- [ASSIGNMENT 1]
Translate into French this sentence from the text on the International Society for the History of Medicine: "The Society was founded in 1920 in Belgium."
- [ASSIGNMENT 2]
Answer these questions using the text on the International Society for the History of Medicine:
(a) About how many members does the society have?
(b) How often does the society publish Vesalius?
(c) In what year did the society begin holding an international meeting in the years without the main congress?

Start of TEXT PASSAGE

The International Society for the History of Medicine is a non profit international society devoted to the academic study of the history of medicine, including the organization of international congresses. The Society was founded in 1920 in Belgium.

The society is present in 50 countries, holds delegations in 38 countries, and has about 800 members. It is affiliated with national societies in many countries, among which are Argentina, Australia, Belgium, Brazil, Canada, Chile, China, Finland, France, Georgia, Germany, Greece, Italy, Latvia, Mexico, Morocco, Portugal, Romania, Spain, Tunisia, Turkey, the United States, and the United Kingdom. Membership is open to both physicians and historians.

== International congresses ==
The society holds a biennial International Congress, and, beginning in 2001, an international meeting in the years the main conference is not held. Communications to the international congresses are peer reviewed.

== Vesalius ==
The ISHM publishes twice a year Vesalius, subtitled Acta Internationalia Historiae Medicinae, an academic journal publishing some abstracts from its International Congresses and International Meetings for the History of Medicine, and some other scientific communications.

Editor-in-Chief: Francesco M. Galassi (Poland) & International Editorial Board and Referees (2024): Dana Baran (Romania), Luca Borghi (Italy), Maria do Sameiro Barroso (Portugal), Kenneth Collins (Israel & UK), Valentina Gazzaniga (Italy), Donatella Lippi (Italy), Ricardo Jorge Losardo (Argentina), Paolo Mazzarello (Italy), Andrew Nadell (USA), Juris Salaks (Latvia), Ragnar Stien (Norway), Alain Touwaide (USA), Robrecht Van Hee (Belgium), Elena Varotto (Australia), Carlos Viesca (Mexico), Fabio Zampieri (Italy), Giorgio Zanchin (Italy).

End of TEXT PASSAGE
Start of RECORDS

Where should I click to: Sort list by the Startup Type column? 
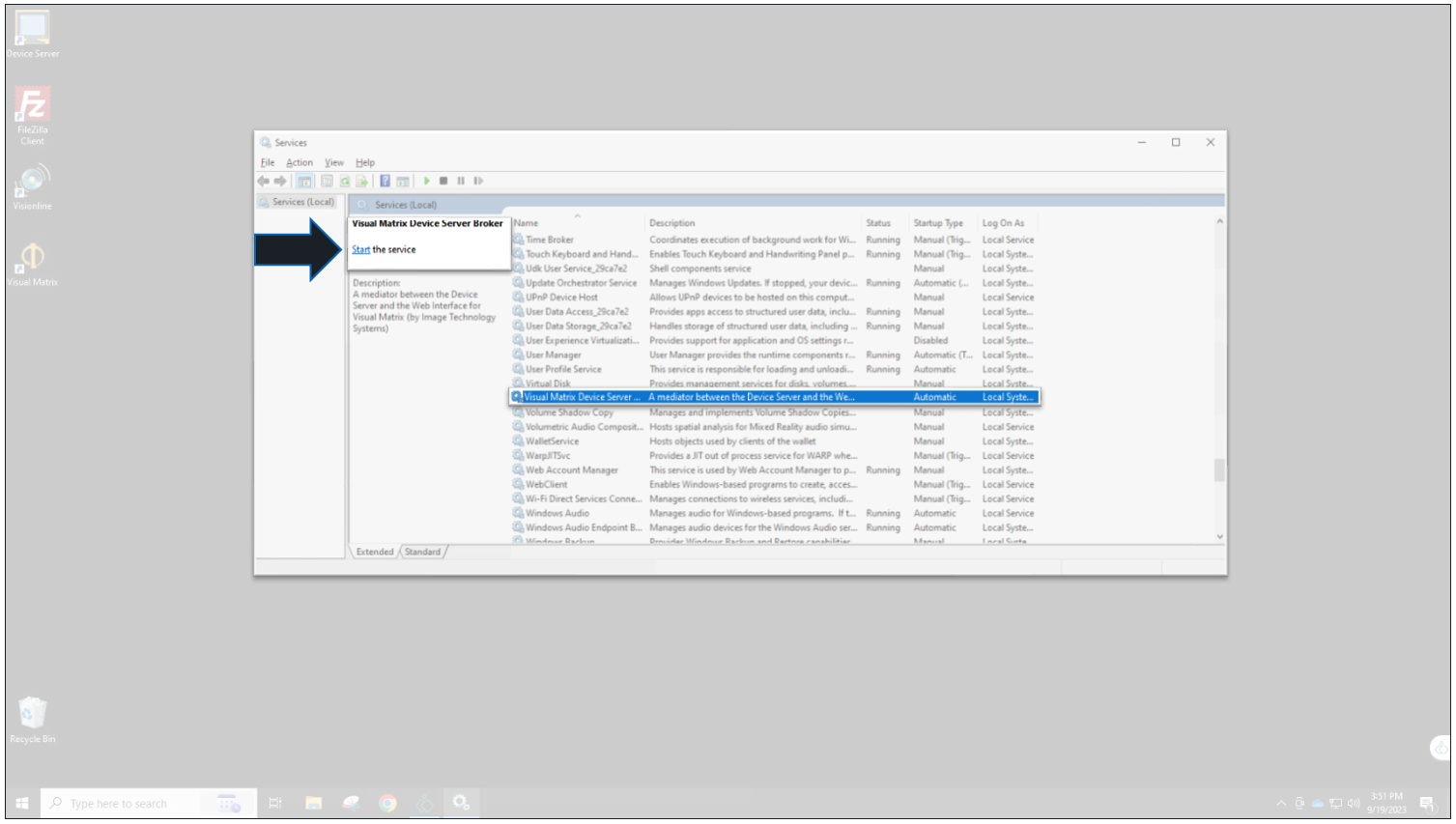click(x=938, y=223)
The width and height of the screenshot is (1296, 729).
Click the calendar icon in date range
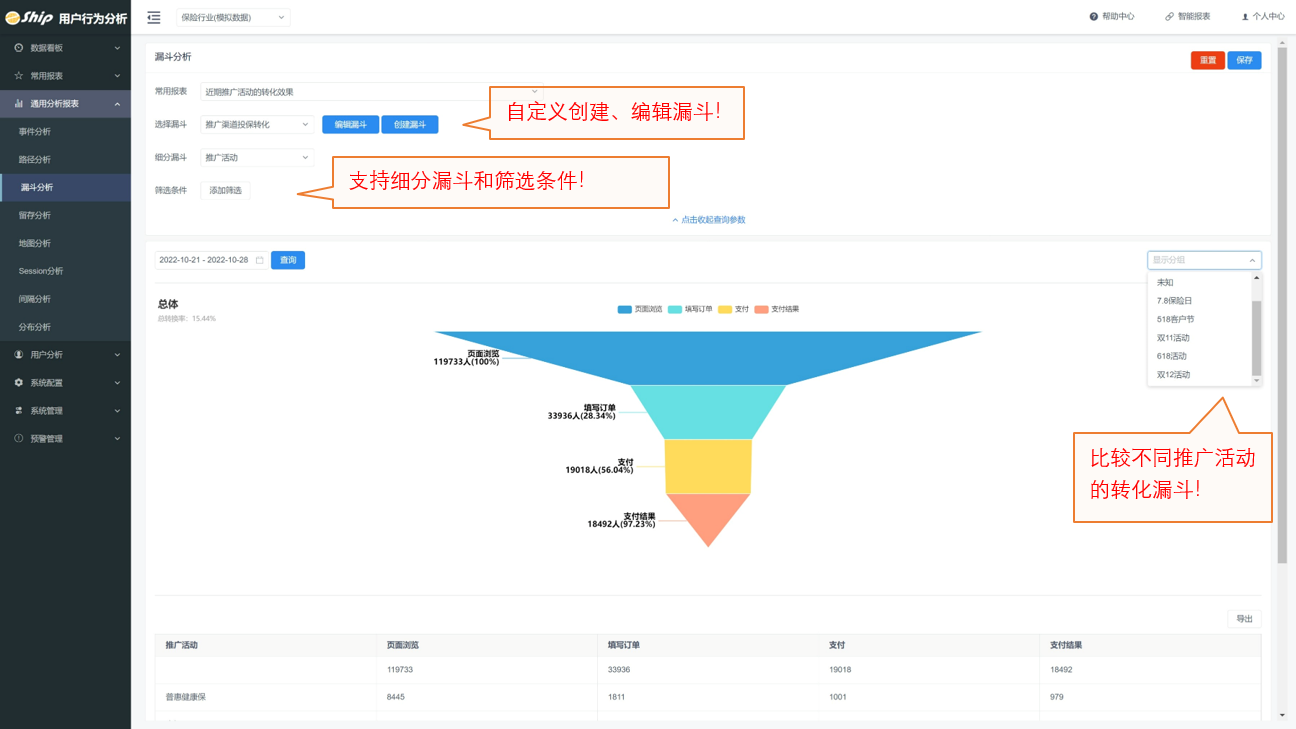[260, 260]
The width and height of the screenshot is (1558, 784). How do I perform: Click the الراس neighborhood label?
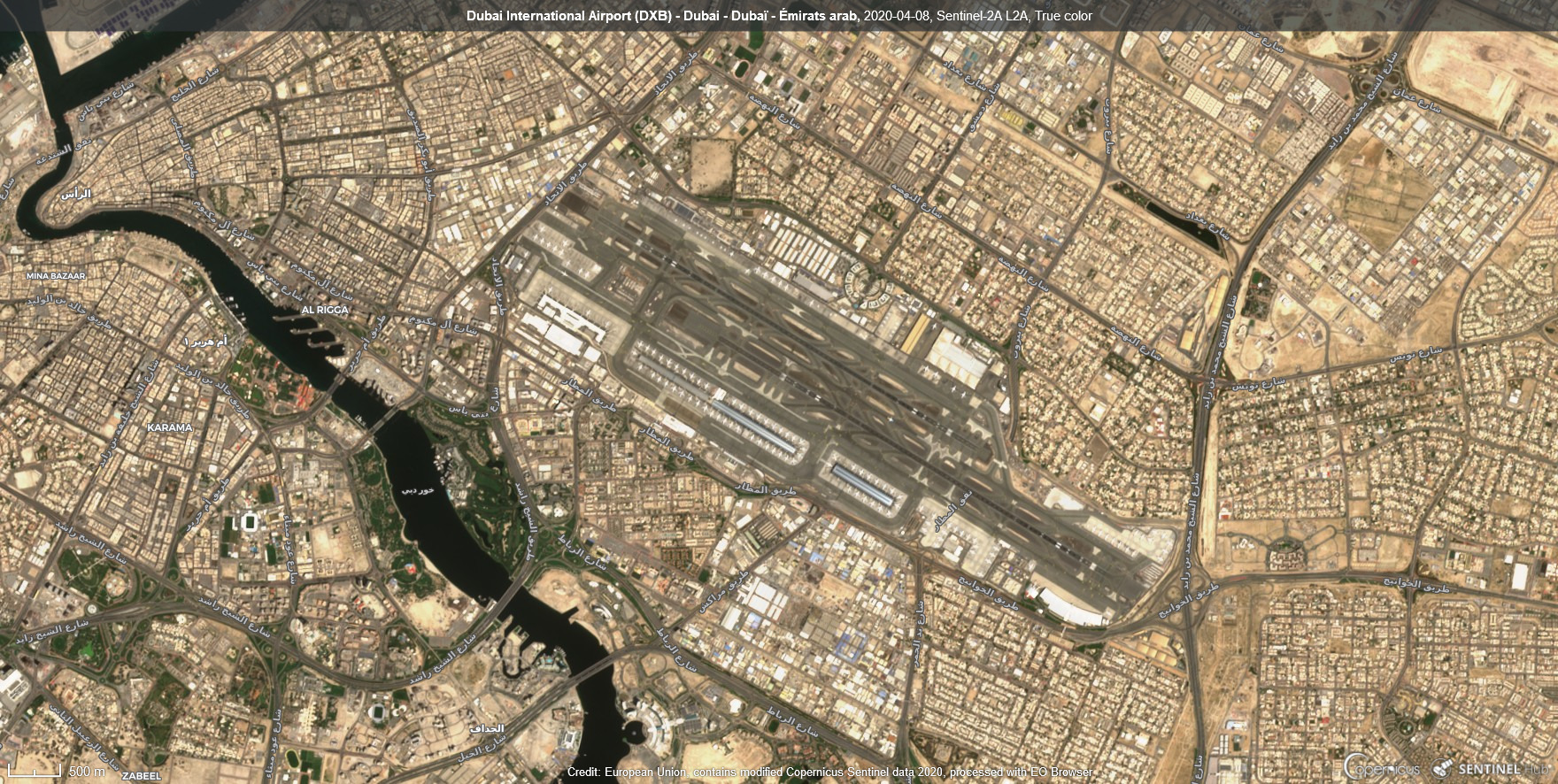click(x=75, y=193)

End of RECORDS

- [ANSWER 1]
La Société a été fondée en 1920 en Belgique.

- [ANSWER 2]
(a) About 800.
(b) Twice a year.
(c) 2001.